A second nursing home in Newcastle has received sanctions from the Department of Health, after it was deemed to pose “an immediate and severe risk to the health, safety and wellbeing” of residents.
The sanctions were imposed following an unannounced audit of the facility, in which the nursing home met only 17 of 44 expected outcomes.
The audit found, among other things, that “There are not appropriately skilled and qualified staff sufficient to ensure care recipients’ care needs are met in accordance with the Accreditation Standards”, and “Management is not able to demonstrate care recipients’ medication is managed safely and correctly.”
The sanctions mean the provider will not receive Commonwealth subsidies for any new residents for a period of six months, meaning it can’t take in any new residents.
The nursing home, at its own expense, must also appoint an adviser to help it comply with its responsibilities, and must provide staff with the appropriate training.
This was the second Newcastle nursing home in a week to be issued with sanctions.

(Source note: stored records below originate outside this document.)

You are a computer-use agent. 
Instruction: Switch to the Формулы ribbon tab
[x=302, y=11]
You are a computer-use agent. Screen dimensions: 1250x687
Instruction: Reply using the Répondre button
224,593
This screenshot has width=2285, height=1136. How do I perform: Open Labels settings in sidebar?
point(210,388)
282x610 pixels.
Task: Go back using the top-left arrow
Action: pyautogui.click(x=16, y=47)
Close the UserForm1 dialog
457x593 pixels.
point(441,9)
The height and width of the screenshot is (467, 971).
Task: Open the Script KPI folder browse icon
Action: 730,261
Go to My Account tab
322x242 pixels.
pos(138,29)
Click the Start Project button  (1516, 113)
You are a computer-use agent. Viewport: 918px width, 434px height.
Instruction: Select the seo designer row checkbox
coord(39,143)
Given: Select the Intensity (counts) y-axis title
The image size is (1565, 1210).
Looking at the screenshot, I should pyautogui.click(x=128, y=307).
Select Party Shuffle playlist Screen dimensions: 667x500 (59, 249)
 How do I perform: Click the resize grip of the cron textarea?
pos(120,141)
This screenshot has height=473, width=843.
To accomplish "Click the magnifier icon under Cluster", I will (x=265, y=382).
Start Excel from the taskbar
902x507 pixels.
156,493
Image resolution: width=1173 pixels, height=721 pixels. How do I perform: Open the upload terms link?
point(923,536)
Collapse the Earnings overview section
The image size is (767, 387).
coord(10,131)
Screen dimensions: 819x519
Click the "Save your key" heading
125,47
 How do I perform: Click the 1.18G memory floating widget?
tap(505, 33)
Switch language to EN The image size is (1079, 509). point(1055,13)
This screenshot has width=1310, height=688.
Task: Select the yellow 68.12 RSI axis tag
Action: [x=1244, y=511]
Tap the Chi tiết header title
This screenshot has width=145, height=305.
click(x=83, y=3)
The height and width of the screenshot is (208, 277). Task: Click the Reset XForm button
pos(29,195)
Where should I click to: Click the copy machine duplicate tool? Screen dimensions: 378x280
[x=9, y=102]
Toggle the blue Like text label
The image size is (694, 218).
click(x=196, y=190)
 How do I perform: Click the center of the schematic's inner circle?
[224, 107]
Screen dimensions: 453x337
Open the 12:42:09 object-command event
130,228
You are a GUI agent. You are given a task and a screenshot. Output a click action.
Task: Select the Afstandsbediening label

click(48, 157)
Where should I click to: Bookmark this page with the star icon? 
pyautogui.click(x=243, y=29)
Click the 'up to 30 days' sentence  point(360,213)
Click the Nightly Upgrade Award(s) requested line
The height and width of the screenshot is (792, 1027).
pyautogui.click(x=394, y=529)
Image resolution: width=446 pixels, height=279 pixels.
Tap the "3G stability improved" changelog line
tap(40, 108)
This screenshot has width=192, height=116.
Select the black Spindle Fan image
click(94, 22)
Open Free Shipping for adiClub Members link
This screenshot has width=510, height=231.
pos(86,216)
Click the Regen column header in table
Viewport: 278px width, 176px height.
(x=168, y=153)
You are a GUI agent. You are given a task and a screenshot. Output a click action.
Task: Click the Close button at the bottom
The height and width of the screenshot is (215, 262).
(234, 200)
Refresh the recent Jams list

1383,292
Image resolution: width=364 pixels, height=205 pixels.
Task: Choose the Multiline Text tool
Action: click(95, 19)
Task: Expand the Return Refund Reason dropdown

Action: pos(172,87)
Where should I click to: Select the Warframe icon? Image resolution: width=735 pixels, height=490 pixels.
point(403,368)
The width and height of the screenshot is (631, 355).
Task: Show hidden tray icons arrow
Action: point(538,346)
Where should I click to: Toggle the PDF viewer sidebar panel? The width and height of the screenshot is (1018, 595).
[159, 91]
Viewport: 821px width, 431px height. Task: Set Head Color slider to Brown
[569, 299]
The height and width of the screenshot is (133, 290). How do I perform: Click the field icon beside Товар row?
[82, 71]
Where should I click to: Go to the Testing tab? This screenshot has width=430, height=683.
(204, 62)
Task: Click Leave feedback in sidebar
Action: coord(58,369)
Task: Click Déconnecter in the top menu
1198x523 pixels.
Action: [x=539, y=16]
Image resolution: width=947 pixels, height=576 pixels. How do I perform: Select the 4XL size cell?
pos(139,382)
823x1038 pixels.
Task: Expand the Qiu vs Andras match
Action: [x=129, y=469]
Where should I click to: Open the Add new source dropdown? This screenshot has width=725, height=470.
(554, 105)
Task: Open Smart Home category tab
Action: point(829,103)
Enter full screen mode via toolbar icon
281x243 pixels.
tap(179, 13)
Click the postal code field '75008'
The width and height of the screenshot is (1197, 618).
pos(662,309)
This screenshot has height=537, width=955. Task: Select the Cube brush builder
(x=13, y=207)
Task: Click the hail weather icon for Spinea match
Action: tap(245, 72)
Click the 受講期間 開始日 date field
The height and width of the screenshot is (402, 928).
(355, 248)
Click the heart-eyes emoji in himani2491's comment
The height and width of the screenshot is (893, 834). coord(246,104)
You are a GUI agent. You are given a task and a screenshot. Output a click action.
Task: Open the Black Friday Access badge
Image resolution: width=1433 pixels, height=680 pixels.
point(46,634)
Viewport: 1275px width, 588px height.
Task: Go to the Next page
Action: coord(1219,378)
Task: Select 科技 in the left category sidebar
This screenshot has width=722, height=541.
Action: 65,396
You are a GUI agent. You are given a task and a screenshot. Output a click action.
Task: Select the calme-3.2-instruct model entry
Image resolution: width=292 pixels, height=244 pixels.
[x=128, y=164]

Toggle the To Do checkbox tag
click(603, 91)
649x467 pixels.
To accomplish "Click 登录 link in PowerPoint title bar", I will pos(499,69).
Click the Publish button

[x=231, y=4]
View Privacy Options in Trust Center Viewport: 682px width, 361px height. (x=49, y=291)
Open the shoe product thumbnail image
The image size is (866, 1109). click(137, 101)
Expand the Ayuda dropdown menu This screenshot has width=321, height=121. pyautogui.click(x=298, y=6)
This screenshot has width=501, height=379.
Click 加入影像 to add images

Both were in the suburb of Waratah.
A spokesperson for the Australian Government Department of Health told HelloCare that between 1 July 2017 to 30 June 2018, 22 residential aged care approved providers had sanctions imposed. Sanctions are still active for 11 of those operators.
The numbers for the 2017-2018 financial year represent approximately 0.4% of the 2,672 residential aged care providers in Australia – the vast majority of providers are delivering safe, high-quality care to older Australians.
Nevertheless, when a nursing home is sanctioned, it can be extremely distressing for residents and their families, who will likely question the care the resident is receiving, and even the very future of the nursing home.
Staff may also be upset and fearful.
Peter Vincent, Director of Aged Care Management Australia, a consultancy that helps sanctioned nursing homes turn their operations around, says staff often worry the nursing home will close, and that they’ll consequently lose their jobs.
He said staff also often feel “angry” and “betrayed” by management.
Mr Vincent said problems with nursing homes standards usually stem from a lack of communication and understanding between the residence’s management and the board, in particular the CEO.
Managers don’t inform the board of performance issues, he said, and therefore problems aren’t resolved. The board must understand at a more granular level what is happening in the nursing home “at the bedside”, he said.
Mr Vincent doesn’t promote compulsory staff ratios, saying it would be more beneficial if nursing homes published their staffing and skill ratios online, allowing prospective residents and their families judge for themselves.
Mr Vincent said turning a nursing home’s operations around after sanctions is a full-time job that often takes more than six months. He said it usually requires working with staff 24 hours a day, seven days a week, watching, listing, and reassuring them.